Second, I looked up what would count as a “qualifying enrollment event” based on HIPAA regulations and our company policy. Having the baby counts, but then it’s too late for the pregnancy. Dying counts, but that’s a non-starter. Employment status changes, on the other hand, could work. But the trick is that you have to get a job that has benefits. Then, you have to take those benefits. That’s a bit hard to come by as a pregnant woman — although, we probably could have pulled it off at a corporate Papa John’s location. Additionally, most places have a several month waiting period before you get those benefits and, by then, she would have delivered — my son was born in March.
Third, there’s COBRA. The only way we could get COBRA coverage is if I quit my job before her coverage ended (i.e. December 31st, 2010). For a long time, this seemed to be the most likely scenario and was something I discussed with my boss. I didn’t want to quit, but I was apparently going to have to quit.
But then, I found another way I could get my wife back on my insurance. Yes. It would be expensive. Yes. It would be time consuming. But, it would be less expensive than paying for an emergency C-section in cash, much less a loan. As it turns out, this was my financial saving grace and saved me enough money that I could pay for my son’s 3-4 month NICU stint and multiple surgeries. I could start my own business, hire my wife (and another person, to make it work in Texas), get a corporate insurance plan for small businesses, and set my own insurance policy (which paid 100% health insurance on the first day of employment). The business died very quickly and my wife and the other employee quit within a few weeks. That made my wife eligible for insurance at my present company again. I’m no lawyer, but I did talk to one – one that worked for me. It’s not fraud if you legitimately did it. I paid employees and taxes. I bought domains, wrote designs, and started banging out code. It wasn’t until I found multiple similar products in the marketplace before I stopped — and that was after folks quit.

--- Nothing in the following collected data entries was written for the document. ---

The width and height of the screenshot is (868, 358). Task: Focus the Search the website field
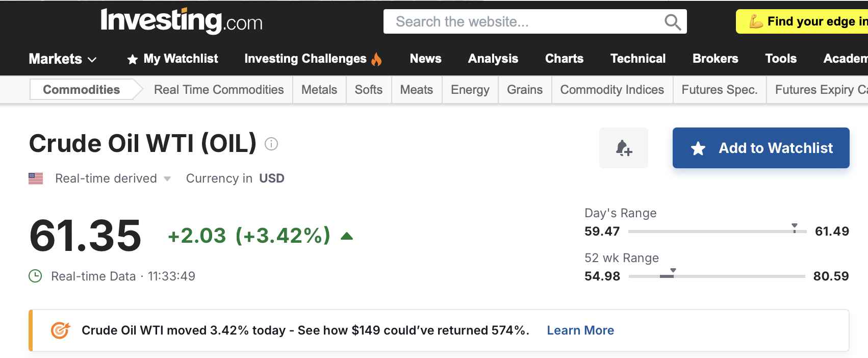525,22
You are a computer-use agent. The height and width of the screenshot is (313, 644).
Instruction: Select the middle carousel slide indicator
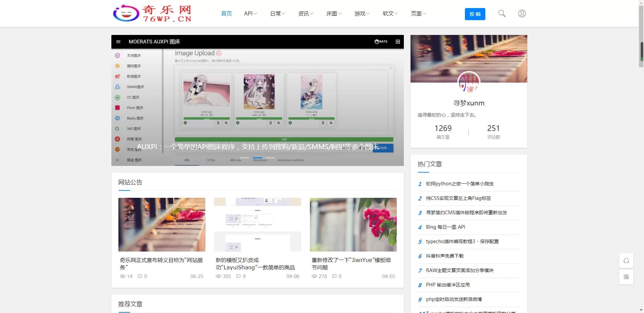pyautogui.click(x=257, y=158)
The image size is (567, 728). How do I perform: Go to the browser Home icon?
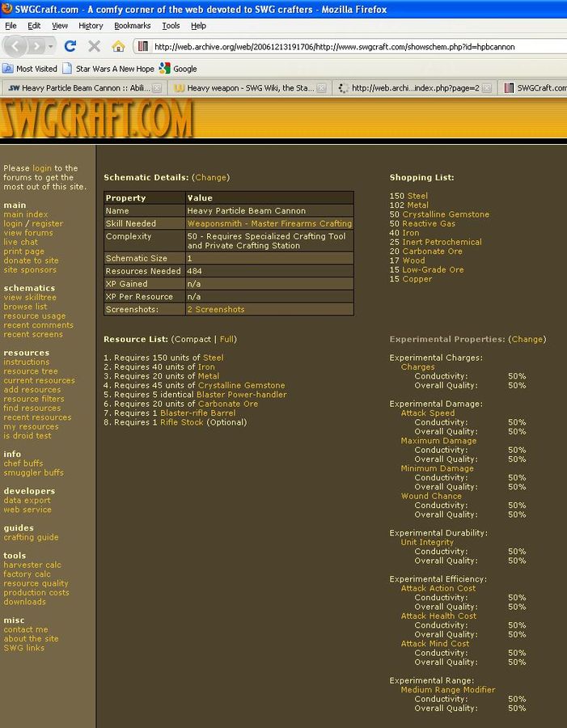pos(118,46)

I’m writing this today because I finally finished filing my company’s federal taxes. All that’s left is to hire a tax professional to handle my personal taxes (because that is just too much string to unwind). I still own the business and might try to pick it up again soon with a slightly different tack — more with what I originally had in mind. And I have learned a stupid amount about health care plans, HIPAA, ERISA, and taxation at the state and federal levels for someone with no interest or background in those fields, all of which I hope to soon forget about. I very much want to celebrate and to take a loooong vacation.